А на дворе как раз революция газет. Болезнь вернулась в облагороженном варианте: разница в том, что теперь Евтушенко пишет не плохо, а хорошо, но в том же духе — на потребу момента. «Пожарник в Кижах», например, — чем не стихи? Хлестко, здорово, с обобщениями. Но это — газета. Скоропортящийся материал. Его это не смущает. Все равно напишется что-нибудь вроде «Дочери комдива», а это уже надолго. Ибо здесь — опыт и незабытой Гали с ее детдомом, и всего народа.

Вот почему сегодня, нам на диво,
как девочка, смеется дочь комдива,
когда она припоминает вдруг
допрос в пятидесятом — вроде сказочки —
и то, как две кальсонные подвязочки
торчали из-под бериевских брюк.

Всё как всегда. За массой проходного — вспыхнувшая радость удачи. С Чукотки, где Евтушенко побывал в конце 1987-го, он привез «Бухту Провидения», где всё работает — и свежесть экзотики, и рука мастера, и ирония, и исповедальность:

Я в Бухте Провиденья
                                   живу как привиденье
забытого поэта,
                          того,
                                    с материка.
В чужих глазах счастливчик,
                                              как снег попавший в лифчик,
я счастлив лишь наверно,
                                           но не наверняка.

Сказано рискованно не потому, что под рифму подвернулся лифчик, а потому, что речь о счастье, и ему самому еще не ясно, что с ним будет в условиях кажущегося счастья. Это напоминает сомнения давнего молодожена — тридцатилетнего Пушкина, столь красиво женившегося в 1829 году. Евтушенко старше, намного старше. И того поэта, и жены своей.

Вернувшаяся молодость. Проблема. Он думает об этом, пишет сценарий и хочет поставить кино — «Конец мушкетеров». Сценарий будет напечатан через год в восьмом и девятом номерах журнала «Искусство кино», а пока что происходят серьезнейшие вещи в большом масштабе — от стихийных бедствий в Грузии до все еще продолжающегося Афгана, а прежде всего — Сумгаит. Есть тревоги и меньшего калибра, но и от них не сбежать.

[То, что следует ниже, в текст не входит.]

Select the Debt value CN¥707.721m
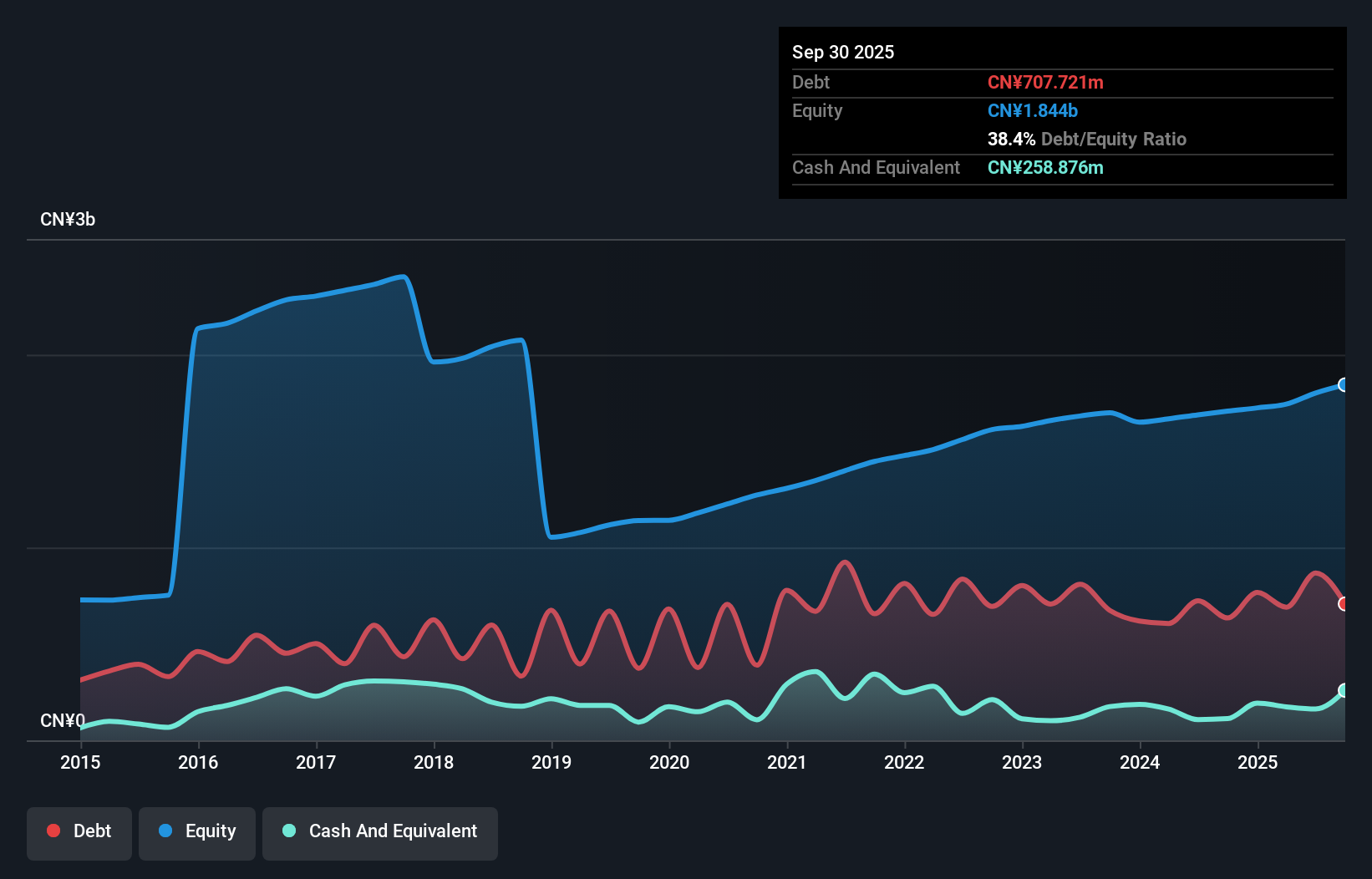 (x=1045, y=82)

«Литературная газета» от 13 января 1988 года. Евтушенковское письмо в редакцию: «Премированное недоброжелательство».

«Присуждение Государственной премии РСФСР им. М. Горького С. Куняеву как критику-публицисту у меня вызвало чувство возмущенного недоумения. Признаться, я не верил, что ему могут присудить эту премию, которая носит имя человека, плакавшего, когда он слушал чужие стихи. Поэтому я и упустил шанс выступить в прессе при обсуждении кандидатур.